_Entries:_
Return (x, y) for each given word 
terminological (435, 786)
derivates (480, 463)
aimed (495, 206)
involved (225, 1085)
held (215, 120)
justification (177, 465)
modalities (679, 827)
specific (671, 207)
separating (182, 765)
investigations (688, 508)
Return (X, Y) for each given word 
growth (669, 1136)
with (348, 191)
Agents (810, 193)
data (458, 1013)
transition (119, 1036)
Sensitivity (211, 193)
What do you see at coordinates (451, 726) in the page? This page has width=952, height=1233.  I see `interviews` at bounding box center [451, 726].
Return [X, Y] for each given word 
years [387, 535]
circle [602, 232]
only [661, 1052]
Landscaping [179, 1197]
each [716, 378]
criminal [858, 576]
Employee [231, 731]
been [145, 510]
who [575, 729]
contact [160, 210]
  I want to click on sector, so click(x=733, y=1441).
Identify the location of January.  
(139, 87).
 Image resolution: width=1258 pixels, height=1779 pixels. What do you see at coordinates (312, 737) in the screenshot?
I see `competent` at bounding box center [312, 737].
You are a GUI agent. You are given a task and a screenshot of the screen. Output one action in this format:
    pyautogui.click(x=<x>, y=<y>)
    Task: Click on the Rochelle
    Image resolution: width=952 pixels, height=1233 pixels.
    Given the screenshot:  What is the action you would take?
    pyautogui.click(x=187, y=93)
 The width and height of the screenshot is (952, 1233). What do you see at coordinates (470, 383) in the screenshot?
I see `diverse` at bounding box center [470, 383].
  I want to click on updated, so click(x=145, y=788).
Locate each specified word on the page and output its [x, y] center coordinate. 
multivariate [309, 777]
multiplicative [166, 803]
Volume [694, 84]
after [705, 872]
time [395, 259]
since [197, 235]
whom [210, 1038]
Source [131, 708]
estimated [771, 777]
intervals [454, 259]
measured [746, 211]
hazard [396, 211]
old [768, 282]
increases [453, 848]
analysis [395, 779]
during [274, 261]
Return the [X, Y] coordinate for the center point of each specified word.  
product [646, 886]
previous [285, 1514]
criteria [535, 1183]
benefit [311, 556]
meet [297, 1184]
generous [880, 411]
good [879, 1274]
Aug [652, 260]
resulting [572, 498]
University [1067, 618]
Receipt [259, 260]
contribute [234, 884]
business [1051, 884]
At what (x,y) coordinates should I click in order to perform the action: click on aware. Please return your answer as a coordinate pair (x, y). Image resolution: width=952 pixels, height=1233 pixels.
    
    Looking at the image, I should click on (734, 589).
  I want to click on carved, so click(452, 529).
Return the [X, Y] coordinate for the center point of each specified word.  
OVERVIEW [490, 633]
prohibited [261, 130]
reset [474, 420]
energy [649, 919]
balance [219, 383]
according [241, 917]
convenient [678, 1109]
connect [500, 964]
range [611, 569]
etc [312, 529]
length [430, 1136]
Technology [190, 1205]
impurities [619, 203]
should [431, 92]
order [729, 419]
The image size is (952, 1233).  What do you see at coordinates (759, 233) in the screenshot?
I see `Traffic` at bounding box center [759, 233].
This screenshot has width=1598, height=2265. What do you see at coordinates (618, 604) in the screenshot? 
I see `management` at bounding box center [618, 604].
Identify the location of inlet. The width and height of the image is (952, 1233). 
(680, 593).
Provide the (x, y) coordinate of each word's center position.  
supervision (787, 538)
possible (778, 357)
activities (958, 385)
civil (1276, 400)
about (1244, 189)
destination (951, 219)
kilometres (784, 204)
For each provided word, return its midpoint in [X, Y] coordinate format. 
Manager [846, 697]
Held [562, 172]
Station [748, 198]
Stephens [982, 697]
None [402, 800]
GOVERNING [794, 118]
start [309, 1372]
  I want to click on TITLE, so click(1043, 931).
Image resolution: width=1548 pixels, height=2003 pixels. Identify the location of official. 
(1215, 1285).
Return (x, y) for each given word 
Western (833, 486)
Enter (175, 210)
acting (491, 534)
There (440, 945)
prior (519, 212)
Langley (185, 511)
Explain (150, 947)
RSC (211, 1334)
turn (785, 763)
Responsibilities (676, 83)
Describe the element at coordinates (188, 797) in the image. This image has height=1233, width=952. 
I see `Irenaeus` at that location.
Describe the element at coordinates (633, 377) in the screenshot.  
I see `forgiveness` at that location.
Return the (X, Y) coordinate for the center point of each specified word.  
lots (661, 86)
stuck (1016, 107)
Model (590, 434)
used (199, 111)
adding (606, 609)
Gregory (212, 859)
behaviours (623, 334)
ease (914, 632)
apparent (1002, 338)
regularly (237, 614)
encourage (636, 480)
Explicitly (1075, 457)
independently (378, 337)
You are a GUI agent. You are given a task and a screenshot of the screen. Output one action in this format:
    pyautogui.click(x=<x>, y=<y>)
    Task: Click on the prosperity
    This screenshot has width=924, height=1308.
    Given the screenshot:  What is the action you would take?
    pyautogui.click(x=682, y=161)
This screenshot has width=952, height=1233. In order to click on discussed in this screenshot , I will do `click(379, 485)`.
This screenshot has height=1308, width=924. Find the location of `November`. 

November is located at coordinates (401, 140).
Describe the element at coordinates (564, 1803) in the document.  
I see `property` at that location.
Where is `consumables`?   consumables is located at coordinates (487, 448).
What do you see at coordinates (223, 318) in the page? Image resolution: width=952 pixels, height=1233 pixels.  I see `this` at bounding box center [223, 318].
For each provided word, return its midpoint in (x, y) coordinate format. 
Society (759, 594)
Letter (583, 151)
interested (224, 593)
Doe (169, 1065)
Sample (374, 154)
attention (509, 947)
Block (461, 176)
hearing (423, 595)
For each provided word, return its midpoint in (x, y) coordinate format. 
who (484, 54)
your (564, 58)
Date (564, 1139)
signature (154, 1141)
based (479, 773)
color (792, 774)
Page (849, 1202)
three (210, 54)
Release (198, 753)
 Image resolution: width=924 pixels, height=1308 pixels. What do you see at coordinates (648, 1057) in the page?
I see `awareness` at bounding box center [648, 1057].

_Description of the task:_
Rewrite the lines of the listing starting at the line containing "This screenshot has width=1598, height=2265." and ending at the line containing "(680, 593).", swapping "screenshot" for "page" and leaving everything else as it is.

_Response to this exercise:_
This page has width=1598, height=2265. What do you see at coordinates (618, 604) in the page? 
I see `management` at bounding box center [618, 604].
Identify the location of inlet. The width and height of the image is (952, 1233). 
(680, 593).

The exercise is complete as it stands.